Sorry I realise scrolling down that I am making much the same point as MichaelDickens' comment below. Hopefully added some depth or something useful.
"FTX Foundation will not get submissions that change its mind, but it would have gotten them if only they had [broadened the scope of the prizes beyond just influencing their probabilities]"
Examples of things someone considering entering the competition would presumably consider out of scope are:
- Making a case that AI misalignment is the wrong level of focus – even if AI risks are high it could be that AI risks and other risks are very heavily weighted towards specific risk factor scenarios, such as a global hot or cold war. This view is apparently expressed by Will (see here).
- Making a case based on tractability – that a focus on AI risk is misguided as the ability to affect such risks are low (not to far away from the views of Yudkowsky here).

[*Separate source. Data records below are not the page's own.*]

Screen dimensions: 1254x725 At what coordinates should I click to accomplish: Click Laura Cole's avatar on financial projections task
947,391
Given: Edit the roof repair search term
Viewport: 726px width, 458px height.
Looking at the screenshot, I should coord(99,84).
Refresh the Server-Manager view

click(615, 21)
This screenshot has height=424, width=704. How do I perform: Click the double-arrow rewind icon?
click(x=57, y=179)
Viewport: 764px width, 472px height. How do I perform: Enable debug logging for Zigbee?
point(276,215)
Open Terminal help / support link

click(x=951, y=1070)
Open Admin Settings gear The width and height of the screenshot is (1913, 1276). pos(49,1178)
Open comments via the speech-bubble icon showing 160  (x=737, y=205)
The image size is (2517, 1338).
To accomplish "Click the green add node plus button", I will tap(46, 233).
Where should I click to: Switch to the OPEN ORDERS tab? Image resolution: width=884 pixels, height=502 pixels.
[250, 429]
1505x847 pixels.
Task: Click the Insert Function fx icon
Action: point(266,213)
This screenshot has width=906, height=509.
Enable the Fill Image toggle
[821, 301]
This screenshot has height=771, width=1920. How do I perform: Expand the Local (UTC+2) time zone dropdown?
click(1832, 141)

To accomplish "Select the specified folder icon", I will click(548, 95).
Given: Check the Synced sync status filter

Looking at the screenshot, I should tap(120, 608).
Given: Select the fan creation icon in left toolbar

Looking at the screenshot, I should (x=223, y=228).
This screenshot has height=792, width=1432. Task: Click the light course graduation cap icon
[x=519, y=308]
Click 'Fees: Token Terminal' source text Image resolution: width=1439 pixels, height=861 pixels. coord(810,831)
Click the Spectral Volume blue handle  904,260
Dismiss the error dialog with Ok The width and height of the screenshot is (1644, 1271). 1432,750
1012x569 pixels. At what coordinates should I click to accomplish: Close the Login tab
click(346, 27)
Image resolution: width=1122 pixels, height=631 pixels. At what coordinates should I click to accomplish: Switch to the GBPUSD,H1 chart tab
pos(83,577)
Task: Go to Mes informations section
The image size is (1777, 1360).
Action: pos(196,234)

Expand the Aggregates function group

- Making the case that we should not put much decisions weight on future predictions of risks – E.g. as long-run predictions of future technology as they are inevitably unreliable (see here) or E.g. as modem risk assessment best practice says that probability estimates should only play a limited role in risk assessments (my view expressed here) or other.
- Making the case that some other x-risk is more pressing, more likely, more tractable, etc.
- Making the case against FTX Future's underlying philosophical and empirical assumptions – this could be claims about the epistemics of focusing on AI risks, for example relating to how we should respond to cluelessness about the future or decisions relevant views about the long run future, for example that it might be bad and not worth protecting or that there might be more risks after AI or that long-termism is false
It seems like any strong case falling into these categories should be decision relevant to FTX Future fund but all are (unless I misunderstand the post) out of scope currently.
Obviously there is a trade-off. Broadening the scope makes the project harder and less clear but increases the chance of finding something decision relevant. I don’t have a strong reason to say the scope should be broadened now, I think that depends on FTX Future Funds's current capacity and plans for other competitions and so on.
I guess I worry that the strongest arguments are out of scope and if this competition doesn’t significantly update FTX's views then future competitions will not be run and you will not fund the arguments you are seeking. So flagging as a potential path to failure for your pre-mortem.